# Extracted records
================================
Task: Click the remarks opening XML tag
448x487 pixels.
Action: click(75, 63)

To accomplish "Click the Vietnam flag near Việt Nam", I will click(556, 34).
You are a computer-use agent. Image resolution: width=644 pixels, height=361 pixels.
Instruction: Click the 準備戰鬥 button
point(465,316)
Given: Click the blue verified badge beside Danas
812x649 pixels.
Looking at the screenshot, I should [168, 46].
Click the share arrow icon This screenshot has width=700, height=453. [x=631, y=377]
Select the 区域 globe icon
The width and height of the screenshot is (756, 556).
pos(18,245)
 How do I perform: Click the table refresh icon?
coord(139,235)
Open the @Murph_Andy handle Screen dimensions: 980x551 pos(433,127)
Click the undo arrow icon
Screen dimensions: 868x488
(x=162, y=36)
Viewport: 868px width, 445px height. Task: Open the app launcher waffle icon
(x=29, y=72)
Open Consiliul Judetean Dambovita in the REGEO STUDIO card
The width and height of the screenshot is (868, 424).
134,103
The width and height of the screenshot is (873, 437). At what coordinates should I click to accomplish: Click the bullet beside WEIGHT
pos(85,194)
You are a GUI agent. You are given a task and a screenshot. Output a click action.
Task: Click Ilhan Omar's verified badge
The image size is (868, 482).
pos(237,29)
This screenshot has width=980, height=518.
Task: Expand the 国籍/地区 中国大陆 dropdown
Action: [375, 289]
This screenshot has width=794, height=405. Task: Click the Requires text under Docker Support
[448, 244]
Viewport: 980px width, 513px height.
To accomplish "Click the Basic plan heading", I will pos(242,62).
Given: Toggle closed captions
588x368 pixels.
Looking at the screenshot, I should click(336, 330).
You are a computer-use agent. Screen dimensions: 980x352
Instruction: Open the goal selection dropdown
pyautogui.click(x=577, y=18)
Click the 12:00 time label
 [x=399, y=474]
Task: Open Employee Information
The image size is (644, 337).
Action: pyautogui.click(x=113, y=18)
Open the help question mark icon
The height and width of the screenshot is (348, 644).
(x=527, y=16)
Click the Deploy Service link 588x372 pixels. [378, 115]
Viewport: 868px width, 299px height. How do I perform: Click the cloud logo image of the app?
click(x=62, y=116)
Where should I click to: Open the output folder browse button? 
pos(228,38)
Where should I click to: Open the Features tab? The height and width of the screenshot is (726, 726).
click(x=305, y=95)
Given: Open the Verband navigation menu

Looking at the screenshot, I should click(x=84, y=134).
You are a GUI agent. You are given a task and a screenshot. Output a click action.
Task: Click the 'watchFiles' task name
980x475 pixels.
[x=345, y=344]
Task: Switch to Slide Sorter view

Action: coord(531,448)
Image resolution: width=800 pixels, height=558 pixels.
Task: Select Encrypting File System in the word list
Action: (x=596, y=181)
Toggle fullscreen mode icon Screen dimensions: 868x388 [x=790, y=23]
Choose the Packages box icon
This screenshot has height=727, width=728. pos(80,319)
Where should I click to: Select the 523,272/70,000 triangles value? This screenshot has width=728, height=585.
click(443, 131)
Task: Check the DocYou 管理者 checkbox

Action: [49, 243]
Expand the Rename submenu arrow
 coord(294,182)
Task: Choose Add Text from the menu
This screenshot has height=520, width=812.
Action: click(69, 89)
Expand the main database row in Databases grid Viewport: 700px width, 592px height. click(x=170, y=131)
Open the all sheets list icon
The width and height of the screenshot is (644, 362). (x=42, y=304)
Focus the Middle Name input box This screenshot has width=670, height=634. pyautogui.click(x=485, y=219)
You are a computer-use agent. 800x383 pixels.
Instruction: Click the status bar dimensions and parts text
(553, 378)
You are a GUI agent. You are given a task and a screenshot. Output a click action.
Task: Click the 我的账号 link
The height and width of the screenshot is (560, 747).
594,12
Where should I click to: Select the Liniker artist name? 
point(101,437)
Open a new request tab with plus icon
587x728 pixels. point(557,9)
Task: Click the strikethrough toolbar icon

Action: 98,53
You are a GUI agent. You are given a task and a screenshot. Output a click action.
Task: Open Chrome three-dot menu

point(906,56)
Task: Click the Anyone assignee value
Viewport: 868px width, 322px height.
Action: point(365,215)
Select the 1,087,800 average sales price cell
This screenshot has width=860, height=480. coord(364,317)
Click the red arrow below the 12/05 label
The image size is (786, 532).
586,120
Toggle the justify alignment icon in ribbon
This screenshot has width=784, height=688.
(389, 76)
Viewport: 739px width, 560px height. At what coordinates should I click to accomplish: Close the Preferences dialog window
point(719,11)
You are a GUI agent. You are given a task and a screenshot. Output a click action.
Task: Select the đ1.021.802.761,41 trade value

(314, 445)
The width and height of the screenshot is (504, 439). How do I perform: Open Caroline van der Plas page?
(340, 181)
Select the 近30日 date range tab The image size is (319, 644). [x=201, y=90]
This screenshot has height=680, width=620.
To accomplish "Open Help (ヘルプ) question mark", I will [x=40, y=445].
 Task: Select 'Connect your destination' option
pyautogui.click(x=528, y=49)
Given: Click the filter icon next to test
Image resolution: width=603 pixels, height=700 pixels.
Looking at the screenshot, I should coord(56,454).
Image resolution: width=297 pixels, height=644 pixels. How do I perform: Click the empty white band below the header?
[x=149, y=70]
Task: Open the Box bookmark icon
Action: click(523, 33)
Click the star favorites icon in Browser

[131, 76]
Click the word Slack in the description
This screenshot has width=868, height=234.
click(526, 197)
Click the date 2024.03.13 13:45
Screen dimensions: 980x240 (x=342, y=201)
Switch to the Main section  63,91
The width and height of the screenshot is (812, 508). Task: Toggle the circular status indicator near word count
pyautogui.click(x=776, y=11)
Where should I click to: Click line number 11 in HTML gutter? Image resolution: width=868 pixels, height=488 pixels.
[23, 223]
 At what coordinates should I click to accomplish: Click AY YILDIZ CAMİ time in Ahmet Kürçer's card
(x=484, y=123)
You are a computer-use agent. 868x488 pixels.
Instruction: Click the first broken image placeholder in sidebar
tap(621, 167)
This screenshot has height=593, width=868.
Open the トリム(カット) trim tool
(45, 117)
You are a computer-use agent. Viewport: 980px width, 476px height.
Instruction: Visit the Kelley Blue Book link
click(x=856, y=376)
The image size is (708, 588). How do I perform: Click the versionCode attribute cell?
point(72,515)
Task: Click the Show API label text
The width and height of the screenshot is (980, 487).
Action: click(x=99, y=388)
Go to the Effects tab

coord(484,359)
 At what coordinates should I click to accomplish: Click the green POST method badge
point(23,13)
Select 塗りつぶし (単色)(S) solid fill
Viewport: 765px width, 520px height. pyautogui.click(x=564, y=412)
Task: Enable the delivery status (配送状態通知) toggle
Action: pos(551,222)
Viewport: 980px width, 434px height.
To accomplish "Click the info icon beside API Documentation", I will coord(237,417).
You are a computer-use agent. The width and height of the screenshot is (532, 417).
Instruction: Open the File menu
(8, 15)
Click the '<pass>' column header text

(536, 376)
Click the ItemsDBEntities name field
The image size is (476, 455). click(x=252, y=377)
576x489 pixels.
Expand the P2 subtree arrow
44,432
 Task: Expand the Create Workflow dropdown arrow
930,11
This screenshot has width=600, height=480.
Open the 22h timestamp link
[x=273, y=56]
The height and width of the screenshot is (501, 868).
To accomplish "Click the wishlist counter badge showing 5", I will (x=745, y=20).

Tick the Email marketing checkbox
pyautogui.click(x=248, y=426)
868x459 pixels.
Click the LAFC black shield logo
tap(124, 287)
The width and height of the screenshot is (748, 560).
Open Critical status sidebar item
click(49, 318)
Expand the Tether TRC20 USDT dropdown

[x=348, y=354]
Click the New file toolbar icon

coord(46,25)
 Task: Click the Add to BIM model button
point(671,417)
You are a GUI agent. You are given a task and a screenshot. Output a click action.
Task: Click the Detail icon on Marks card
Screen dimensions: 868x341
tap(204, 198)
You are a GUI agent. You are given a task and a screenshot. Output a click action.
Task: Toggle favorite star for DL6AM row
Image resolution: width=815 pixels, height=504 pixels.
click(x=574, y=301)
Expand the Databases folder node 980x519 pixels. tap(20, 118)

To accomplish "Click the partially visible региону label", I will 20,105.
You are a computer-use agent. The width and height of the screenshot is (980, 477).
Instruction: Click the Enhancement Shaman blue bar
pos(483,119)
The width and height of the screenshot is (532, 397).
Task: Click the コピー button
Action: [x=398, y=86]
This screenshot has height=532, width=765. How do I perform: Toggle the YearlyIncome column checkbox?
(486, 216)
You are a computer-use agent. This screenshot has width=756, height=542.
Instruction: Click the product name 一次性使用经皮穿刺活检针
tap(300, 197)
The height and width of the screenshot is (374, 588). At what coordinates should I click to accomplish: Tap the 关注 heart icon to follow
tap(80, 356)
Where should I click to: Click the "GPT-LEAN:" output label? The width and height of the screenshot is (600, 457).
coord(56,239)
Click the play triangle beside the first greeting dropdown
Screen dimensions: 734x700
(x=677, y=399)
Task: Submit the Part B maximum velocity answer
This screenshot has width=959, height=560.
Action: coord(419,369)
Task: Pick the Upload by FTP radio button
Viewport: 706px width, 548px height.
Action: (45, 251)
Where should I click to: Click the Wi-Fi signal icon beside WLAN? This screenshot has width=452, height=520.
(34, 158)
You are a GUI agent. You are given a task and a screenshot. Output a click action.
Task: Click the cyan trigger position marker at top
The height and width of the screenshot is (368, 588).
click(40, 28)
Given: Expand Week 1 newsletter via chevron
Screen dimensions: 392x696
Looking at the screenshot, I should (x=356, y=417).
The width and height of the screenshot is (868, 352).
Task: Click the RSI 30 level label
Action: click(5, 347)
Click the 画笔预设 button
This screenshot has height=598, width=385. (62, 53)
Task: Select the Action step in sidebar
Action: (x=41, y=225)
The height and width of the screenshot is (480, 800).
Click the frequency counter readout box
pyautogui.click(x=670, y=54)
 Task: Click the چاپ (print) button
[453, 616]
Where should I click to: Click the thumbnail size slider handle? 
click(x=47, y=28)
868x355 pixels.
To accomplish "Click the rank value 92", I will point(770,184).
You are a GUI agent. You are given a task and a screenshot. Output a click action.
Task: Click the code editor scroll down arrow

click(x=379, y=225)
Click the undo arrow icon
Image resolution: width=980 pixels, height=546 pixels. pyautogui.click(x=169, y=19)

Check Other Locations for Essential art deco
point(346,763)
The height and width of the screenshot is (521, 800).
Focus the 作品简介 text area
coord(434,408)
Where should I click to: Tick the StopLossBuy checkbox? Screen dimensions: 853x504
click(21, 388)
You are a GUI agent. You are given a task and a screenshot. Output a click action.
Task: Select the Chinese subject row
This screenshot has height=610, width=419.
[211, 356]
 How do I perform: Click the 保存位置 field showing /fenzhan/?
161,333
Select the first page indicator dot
================================
# WORK TASK
Filter the entries down to the lines containing "question". Copy each of those lines.

# RESPONSE TO THE EXERCISE
Open the help question mark icon
To accomplish "Open Help (ヘルプ) question mark", I will [x=40, y=445].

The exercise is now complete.